##### Dataset rows
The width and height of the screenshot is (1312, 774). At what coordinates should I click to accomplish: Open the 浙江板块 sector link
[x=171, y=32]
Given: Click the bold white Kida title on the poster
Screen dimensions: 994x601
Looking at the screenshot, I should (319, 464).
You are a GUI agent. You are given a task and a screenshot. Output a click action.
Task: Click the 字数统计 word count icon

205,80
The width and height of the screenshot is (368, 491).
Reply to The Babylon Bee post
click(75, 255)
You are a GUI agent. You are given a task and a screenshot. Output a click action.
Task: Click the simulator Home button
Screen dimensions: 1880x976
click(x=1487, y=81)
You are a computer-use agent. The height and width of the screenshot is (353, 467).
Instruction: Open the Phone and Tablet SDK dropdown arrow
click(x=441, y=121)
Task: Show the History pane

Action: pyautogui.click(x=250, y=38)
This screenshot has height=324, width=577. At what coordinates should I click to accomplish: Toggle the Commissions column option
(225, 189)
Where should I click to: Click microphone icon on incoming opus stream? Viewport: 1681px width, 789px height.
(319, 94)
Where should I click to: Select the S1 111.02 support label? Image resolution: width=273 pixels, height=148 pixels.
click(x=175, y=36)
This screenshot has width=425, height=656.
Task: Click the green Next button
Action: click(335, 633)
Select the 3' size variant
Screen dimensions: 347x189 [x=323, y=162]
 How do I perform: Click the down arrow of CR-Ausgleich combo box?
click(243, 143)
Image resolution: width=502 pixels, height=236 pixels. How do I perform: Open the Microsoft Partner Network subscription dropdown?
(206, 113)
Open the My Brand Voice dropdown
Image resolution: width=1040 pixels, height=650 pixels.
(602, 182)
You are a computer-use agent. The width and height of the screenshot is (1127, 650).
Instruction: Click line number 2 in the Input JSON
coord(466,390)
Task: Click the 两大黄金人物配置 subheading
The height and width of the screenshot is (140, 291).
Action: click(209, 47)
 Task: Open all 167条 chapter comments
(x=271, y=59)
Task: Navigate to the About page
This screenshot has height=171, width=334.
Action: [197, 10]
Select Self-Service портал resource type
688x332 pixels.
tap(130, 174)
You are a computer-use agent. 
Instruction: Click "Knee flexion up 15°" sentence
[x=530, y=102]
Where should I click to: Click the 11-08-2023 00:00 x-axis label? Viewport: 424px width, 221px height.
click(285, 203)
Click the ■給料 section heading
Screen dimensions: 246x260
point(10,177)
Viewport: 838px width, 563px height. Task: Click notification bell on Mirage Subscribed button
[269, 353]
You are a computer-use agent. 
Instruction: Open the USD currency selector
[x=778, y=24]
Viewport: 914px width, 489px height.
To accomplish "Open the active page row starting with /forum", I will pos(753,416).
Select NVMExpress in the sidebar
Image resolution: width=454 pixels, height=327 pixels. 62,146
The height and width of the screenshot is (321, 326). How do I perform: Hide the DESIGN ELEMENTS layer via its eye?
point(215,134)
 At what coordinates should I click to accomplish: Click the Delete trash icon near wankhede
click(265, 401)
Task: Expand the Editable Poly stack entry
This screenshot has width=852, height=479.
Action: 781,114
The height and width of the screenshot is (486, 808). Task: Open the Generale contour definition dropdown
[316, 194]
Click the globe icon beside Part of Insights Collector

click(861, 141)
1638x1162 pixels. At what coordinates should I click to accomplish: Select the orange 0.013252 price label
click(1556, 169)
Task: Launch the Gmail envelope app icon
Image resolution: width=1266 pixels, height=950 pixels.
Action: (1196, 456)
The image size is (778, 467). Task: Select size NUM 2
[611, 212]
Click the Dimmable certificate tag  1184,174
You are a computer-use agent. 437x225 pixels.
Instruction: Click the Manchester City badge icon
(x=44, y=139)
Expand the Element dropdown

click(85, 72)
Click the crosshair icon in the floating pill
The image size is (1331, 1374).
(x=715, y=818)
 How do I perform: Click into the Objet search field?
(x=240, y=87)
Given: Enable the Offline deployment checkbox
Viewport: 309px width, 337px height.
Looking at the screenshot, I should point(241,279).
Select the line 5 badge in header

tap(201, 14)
##########
_Exercise aim_
Reproduce every one of the rows above verbatim, without any alteration.

_Written response_
The width and height of the screenshot is (1312, 774). At what coordinates should I click to accomplish: Open the 浙江板块 sector link
[x=171, y=32]
Given: Click the bold white Kida title on the poster
Screen dimensions: 994x601
Looking at the screenshot, I should (319, 464).
You are a GUI agent. You are given a task and a screenshot. Output a click action.
Task: Click the 字数统计 word count icon

205,80
The width and height of the screenshot is (368, 491).
Reply to The Babylon Bee post
click(75, 255)
You are a GUI agent. You are given a task and a screenshot. Output a click action.
Task: Click the simulator Home button
Screen dimensions: 1880x976
click(x=1487, y=81)
You are a computer-use agent. The height and width of the screenshot is (353, 467).
Instruction: Open the Phone and Tablet SDK dropdown arrow
click(x=441, y=121)
Task: Show the History pane

Action: pyautogui.click(x=250, y=38)
This screenshot has height=324, width=577. At what coordinates should I click to accomplish: Toggle the Commissions column option
(225, 189)
Where should I click to: Click microphone icon on incoming opus stream? Viewport: 1681px width, 789px height.
(319, 94)
Where should I click to: Select the S1 111.02 support label? Image resolution: width=273 pixels, height=148 pixels.
click(x=175, y=36)
This screenshot has width=425, height=656.
Task: Click the green Next button
Action: click(335, 633)
Select the 3' size variant
Screen dimensions: 347x189 [x=323, y=162]
 How do I perform: Click the down arrow of CR-Ausgleich combo box?
click(243, 143)
Image resolution: width=502 pixels, height=236 pixels. How do I perform: Open the Microsoft Partner Network subscription dropdown?
(206, 113)
Open the My Brand Voice dropdown
Image resolution: width=1040 pixels, height=650 pixels.
(602, 182)
You are a computer-use agent. The width and height of the screenshot is (1127, 650).
Instruction: Click line number 2 in the Input JSON
coord(466,390)
Task: Click the 两大黄金人物配置 subheading
The height and width of the screenshot is (140, 291).
Action: click(209, 47)
 Task: Open all 167条 chapter comments
(x=271, y=59)
Task: Navigate to the About page
This screenshot has height=171, width=334.
Action: [197, 10]
Select Self-Service портал resource type
688x332 pixels.
tap(130, 174)
You are a computer-use agent. 
Instruction: Click "Knee flexion up 15°" sentence
[x=530, y=102]
Where should I click to: Click the 11-08-2023 00:00 x-axis label? Viewport: 424px width, 221px height.
click(285, 203)
Click the ■給料 section heading
Screen dimensions: 246x260
point(10,177)
Viewport: 838px width, 563px height. Task: Click notification bell on Mirage Subscribed button
[269, 353]
You are a computer-use agent. 
Instruction: Open the USD currency selector
[x=778, y=24]
Viewport: 914px width, 489px height.
To accomplish "Open the active page row starting with /forum", I will pos(753,416).
Select NVMExpress in the sidebar
Image resolution: width=454 pixels, height=327 pixels. 62,146
The height and width of the screenshot is (321, 326). How do I perform: Hide the DESIGN ELEMENTS layer via its eye?
point(215,134)
 At what coordinates should I click to accomplish: Click the Delete trash icon near wankhede
click(265, 401)
Task: Expand the Editable Poly stack entry
This screenshot has width=852, height=479.
Action: 781,114
The height and width of the screenshot is (486, 808). Task: Open the Generale contour definition dropdown
[316, 194]
Click the globe icon beside Part of Insights Collector

click(861, 141)
1638x1162 pixels. At what coordinates should I click to accomplish: Select the orange 0.013252 price label
click(1556, 169)
Task: Launch the Gmail envelope app icon
Image resolution: width=1266 pixels, height=950 pixels.
Action: (1196, 456)
The image size is (778, 467). Task: Select size NUM 2
[611, 212]
Click the Dimmable certificate tag  1184,174
You are a computer-use agent. 437x225 pixels.
Instruction: Click the Manchester City badge icon
(x=44, y=139)
Expand the Element dropdown

click(85, 72)
Click the crosshair icon in the floating pill
The image size is (1331, 1374).
(x=715, y=818)
 How do I perform: Click into the Objet search field?
(x=240, y=87)
Given: Enable the Offline deployment checkbox
Viewport: 309px width, 337px height.
Looking at the screenshot, I should point(241,279).
Select the line 5 badge in header

tap(201, 14)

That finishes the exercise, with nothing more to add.